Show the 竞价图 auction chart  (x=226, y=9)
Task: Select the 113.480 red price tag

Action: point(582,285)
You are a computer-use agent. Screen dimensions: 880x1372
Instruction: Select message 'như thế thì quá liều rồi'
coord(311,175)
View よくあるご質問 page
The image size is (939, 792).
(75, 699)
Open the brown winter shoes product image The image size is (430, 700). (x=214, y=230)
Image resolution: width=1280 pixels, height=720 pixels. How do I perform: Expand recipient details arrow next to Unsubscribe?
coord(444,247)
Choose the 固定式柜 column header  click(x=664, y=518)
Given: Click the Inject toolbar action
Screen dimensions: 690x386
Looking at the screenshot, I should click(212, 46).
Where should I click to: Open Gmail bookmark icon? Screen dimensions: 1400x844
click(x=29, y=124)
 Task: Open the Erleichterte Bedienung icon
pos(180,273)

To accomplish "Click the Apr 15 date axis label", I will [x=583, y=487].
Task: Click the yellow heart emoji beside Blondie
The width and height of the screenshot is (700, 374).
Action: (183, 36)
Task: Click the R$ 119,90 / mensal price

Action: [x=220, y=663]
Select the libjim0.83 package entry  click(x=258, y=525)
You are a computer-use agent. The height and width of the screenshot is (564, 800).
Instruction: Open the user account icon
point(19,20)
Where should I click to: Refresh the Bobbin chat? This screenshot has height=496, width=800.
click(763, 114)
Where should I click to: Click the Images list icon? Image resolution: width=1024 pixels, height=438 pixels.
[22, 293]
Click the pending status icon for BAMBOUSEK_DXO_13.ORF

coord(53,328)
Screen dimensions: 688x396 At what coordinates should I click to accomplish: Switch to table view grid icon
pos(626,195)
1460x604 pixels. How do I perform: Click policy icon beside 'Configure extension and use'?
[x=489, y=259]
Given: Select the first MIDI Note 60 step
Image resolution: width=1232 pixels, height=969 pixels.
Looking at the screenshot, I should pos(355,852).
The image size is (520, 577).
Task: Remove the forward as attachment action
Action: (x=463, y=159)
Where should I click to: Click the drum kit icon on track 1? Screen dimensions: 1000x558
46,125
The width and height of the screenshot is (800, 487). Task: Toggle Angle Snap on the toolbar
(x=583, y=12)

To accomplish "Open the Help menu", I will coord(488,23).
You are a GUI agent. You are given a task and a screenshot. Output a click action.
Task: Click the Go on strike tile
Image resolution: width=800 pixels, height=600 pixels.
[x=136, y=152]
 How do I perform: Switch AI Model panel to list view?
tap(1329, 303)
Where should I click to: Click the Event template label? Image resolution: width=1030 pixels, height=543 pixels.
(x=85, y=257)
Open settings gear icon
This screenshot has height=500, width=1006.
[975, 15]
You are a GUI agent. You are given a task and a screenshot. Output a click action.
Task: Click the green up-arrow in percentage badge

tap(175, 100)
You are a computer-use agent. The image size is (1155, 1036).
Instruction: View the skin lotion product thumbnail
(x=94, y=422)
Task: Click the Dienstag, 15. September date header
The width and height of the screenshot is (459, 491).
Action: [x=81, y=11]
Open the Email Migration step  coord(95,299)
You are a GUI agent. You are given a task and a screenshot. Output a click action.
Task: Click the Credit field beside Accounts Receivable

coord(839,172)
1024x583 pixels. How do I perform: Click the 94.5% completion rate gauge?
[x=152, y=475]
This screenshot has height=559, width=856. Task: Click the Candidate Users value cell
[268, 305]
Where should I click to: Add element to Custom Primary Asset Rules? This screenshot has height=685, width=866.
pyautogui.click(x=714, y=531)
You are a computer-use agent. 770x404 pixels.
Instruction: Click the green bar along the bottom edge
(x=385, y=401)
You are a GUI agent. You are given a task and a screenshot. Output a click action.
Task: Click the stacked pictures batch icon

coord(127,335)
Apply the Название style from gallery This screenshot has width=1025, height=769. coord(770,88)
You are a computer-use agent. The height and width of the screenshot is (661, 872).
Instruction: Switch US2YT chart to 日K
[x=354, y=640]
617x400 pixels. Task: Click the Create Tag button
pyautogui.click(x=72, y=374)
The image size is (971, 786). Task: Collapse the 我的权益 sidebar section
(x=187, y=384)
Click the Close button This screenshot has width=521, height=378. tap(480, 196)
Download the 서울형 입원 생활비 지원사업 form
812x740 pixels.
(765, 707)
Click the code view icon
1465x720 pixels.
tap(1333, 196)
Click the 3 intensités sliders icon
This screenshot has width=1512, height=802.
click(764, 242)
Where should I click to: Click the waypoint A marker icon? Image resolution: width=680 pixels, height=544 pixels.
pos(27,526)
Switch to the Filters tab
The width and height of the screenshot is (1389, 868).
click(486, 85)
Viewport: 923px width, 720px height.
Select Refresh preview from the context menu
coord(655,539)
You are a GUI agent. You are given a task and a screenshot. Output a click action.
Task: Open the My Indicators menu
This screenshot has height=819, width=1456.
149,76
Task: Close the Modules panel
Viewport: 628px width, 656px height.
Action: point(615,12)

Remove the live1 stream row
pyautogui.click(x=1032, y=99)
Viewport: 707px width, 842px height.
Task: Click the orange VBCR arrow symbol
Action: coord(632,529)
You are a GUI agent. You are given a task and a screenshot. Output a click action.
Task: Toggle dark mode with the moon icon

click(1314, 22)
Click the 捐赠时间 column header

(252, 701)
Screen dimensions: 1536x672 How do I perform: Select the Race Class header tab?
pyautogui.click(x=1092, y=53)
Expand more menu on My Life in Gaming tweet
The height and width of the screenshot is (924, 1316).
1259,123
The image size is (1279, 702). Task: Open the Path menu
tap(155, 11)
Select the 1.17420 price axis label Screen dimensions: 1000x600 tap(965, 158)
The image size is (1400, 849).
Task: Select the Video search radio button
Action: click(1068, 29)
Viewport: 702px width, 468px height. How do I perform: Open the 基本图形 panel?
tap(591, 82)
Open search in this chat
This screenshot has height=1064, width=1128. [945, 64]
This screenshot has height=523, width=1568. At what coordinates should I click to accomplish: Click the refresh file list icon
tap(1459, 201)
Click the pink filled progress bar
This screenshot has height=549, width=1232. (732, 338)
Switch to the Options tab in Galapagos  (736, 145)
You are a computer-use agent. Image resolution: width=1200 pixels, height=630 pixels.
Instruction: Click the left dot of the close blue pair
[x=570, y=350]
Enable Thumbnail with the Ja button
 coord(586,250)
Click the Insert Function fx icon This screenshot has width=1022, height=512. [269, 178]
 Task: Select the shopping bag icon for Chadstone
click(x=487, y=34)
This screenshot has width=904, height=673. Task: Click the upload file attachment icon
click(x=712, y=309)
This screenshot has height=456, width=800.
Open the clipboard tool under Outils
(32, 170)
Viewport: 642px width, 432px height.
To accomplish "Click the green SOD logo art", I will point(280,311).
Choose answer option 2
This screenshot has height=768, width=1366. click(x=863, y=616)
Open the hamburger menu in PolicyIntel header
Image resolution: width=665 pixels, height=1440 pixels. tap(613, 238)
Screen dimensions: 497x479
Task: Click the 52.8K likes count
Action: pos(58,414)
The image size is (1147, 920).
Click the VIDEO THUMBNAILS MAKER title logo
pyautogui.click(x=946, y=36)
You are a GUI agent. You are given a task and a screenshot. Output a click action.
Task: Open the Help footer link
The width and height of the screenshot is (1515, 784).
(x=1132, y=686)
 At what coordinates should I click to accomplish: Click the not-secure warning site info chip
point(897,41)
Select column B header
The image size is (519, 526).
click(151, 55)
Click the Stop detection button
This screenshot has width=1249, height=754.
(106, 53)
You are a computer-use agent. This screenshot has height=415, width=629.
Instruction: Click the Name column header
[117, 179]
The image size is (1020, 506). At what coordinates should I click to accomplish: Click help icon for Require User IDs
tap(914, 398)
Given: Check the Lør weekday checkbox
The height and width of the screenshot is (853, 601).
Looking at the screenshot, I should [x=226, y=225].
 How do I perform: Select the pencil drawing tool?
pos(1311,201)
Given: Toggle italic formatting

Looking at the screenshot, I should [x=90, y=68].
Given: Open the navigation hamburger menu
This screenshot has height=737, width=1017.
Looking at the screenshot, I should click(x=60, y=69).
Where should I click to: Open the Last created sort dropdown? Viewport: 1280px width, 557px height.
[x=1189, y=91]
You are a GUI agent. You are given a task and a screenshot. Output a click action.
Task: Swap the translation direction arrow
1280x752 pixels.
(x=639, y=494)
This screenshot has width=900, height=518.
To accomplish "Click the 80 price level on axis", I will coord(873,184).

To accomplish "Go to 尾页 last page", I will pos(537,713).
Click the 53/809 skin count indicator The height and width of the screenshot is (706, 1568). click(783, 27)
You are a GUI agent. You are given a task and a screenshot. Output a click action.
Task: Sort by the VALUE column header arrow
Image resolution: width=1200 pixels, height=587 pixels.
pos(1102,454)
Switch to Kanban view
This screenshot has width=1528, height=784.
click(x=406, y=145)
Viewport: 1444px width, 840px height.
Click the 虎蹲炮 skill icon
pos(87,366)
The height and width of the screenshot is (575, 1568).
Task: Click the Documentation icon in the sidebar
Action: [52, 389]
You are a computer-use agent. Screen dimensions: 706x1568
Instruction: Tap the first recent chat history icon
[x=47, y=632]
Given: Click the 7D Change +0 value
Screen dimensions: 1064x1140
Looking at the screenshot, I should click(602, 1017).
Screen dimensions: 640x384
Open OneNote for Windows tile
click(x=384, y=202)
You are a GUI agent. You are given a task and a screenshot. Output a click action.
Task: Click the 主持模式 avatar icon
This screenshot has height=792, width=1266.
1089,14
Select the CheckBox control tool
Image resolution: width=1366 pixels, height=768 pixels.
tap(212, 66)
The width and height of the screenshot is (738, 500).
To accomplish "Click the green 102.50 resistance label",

> **Your objective**:
Could you write out, exactly, each line of the data above from the one containing "Open OneNote for Windows tile" through the last, including both?

> **Answer box**:
Open OneNote for Windows tile
click(x=384, y=202)
You are a GUI agent. You are given a task and a screenshot. Output a click action.
Task: Click the 主持模式 avatar icon
This screenshot has height=792, width=1266.
1089,14
Select the CheckBox control tool
Image resolution: width=1366 pixels, height=768 pixels.
tap(212, 66)
The width and height of the screenshot is (738, 500).
To accomplish "Click the green 102.50 resistance label",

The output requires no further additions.